Investor Jim Rogers, chairman of Singapore-based Rogers Holdings who co-founded the Quantum Fund with George Soros, said he won’t buy British pound sterling because of the United Kingdom's trade deficit.
“Things are pretty bad for sterling for the long, long, long term,” Rogers told Bloomberg. “I cannot imagine buying sterling back unless it gets really cheap.”
“I doubt I will own sterling in my lifetime.”
Rogers is the latest well-known investor to eschew the British currency after the pound’s worst annual start in 13 years. Bets on the pound weakening against the dollar now outnumber bets on pound strengthening eight times.
That’s more than when Soros made $1 billion betting against the pound in 1992.
Hedge funds and large speculators had 67,549 more bets the pound would decline against the dollar than contracts that profit from an increase as of March 2, data from the Commodity Futures Trading Commission in Washington show.
The U.K. trade deficit unexpectedly rose in January to the widest in 17 months, reaching 8 billion pounds ($12 billion).

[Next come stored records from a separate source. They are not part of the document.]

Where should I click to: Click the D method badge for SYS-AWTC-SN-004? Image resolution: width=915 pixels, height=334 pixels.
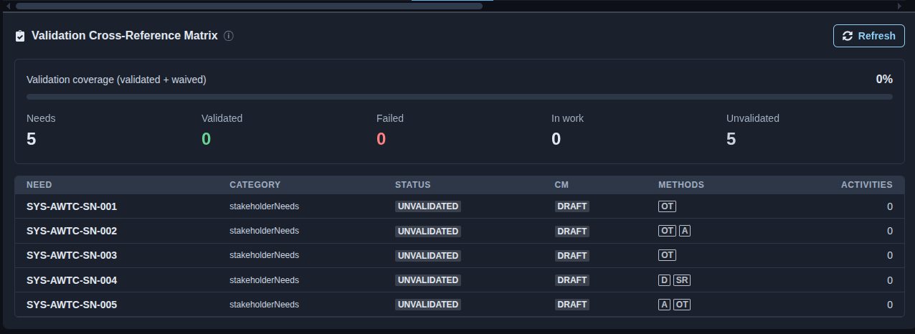(664, 280)
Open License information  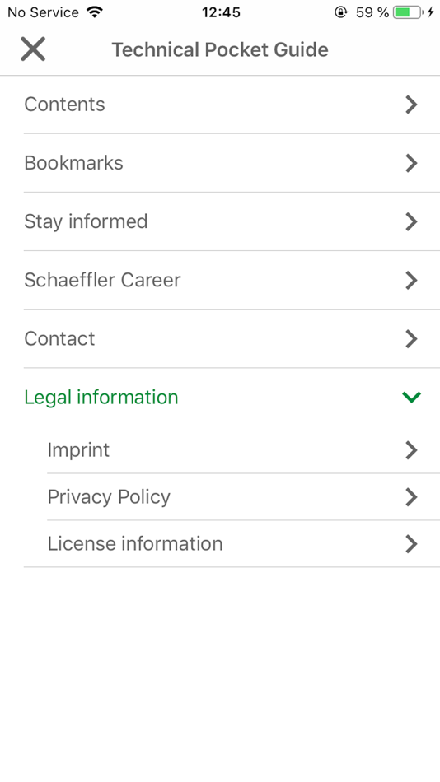pos(243,543)
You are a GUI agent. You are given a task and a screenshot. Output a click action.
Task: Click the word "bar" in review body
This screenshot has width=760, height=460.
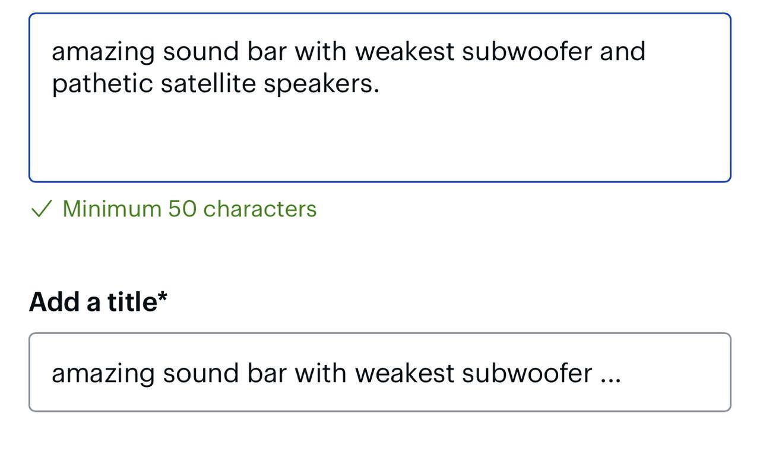pyautogui.click(x=267, y=52)
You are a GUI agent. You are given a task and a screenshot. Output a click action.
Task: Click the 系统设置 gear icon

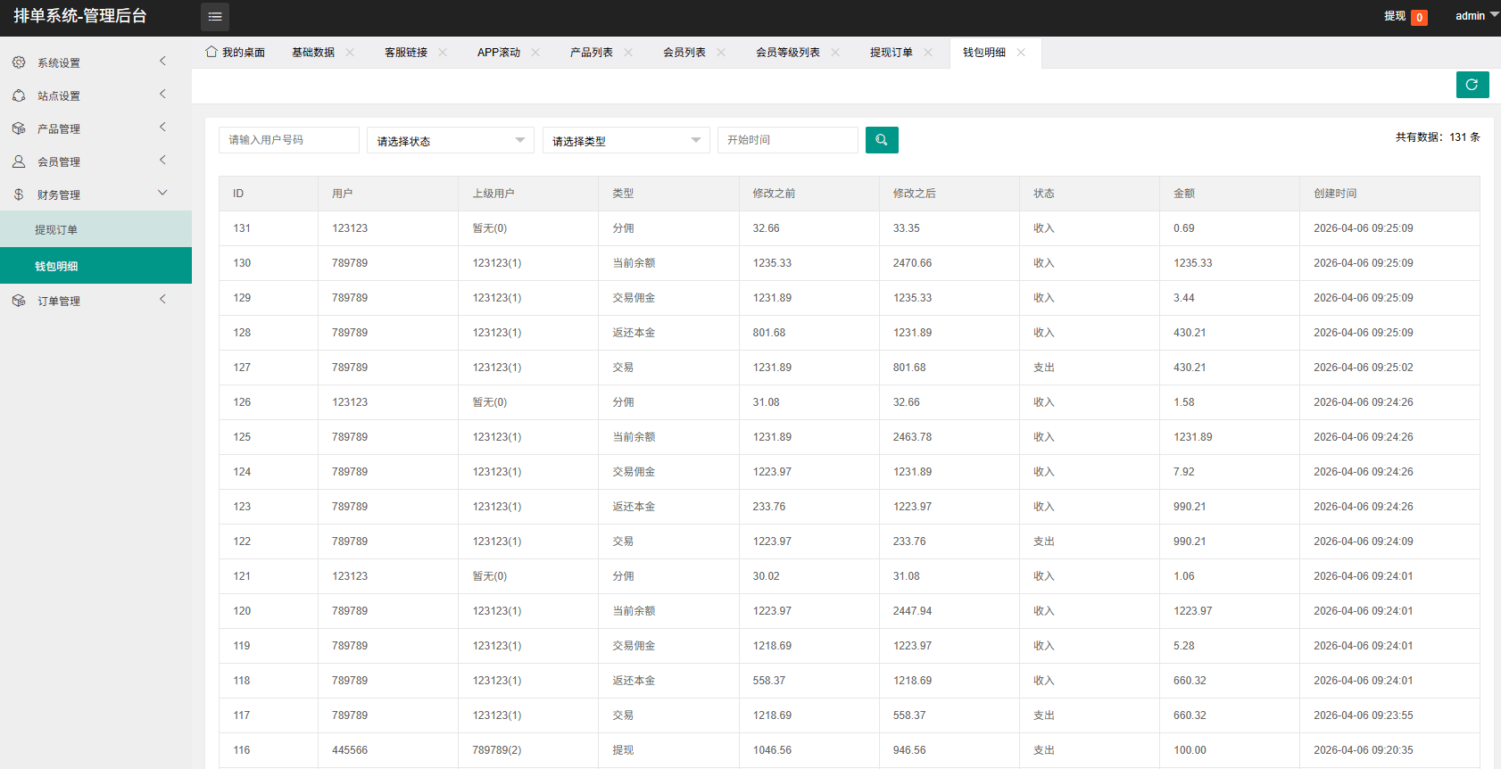click(x=19, y=62)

Given all the focus on the euro’s struggles, most investors do not realize so far in 2010 British pound ETFs have lost more ground than euro ETFs, says ETFdb financial blogger Eric Dutram.
The CurrencyShares British Pound Trust is down 6.7% year-to-date, compared to a loss of 5.6% for the CurrencyShares Euro Trust.
This sharp downturn in the pound comes as Britain finds itself in the worst fiscal situation since World War II. Some estimates put the current UK budget deficit at roughly 12.7 percent, on par with Greece.